- Instructions to follow -
In the records below, find the line containing "You are a GUI" and transcribe it and every line after it exactly; leave the pictures out.

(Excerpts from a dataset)
--- START ---

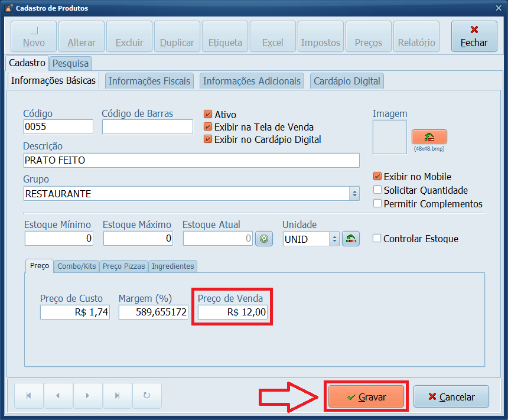
Task: Go to next record arrow
Action: click(87, 396)
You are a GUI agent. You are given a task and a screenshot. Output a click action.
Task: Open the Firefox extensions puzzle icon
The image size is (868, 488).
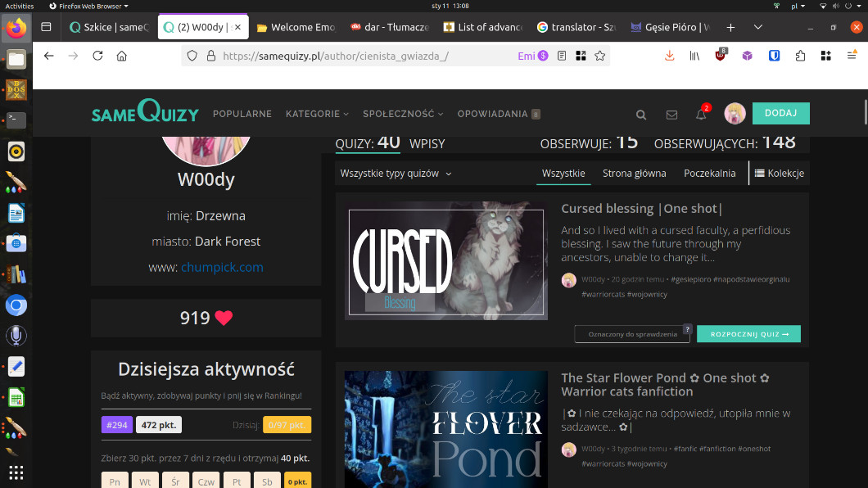point(800,56)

--- END ---

- Result below -
You are a GUI agent. You are given a task and a screenshot. Output a click action.
Task: Open the Firefox extensions puzzle icon
The image size is (868, 488).
point(800,56)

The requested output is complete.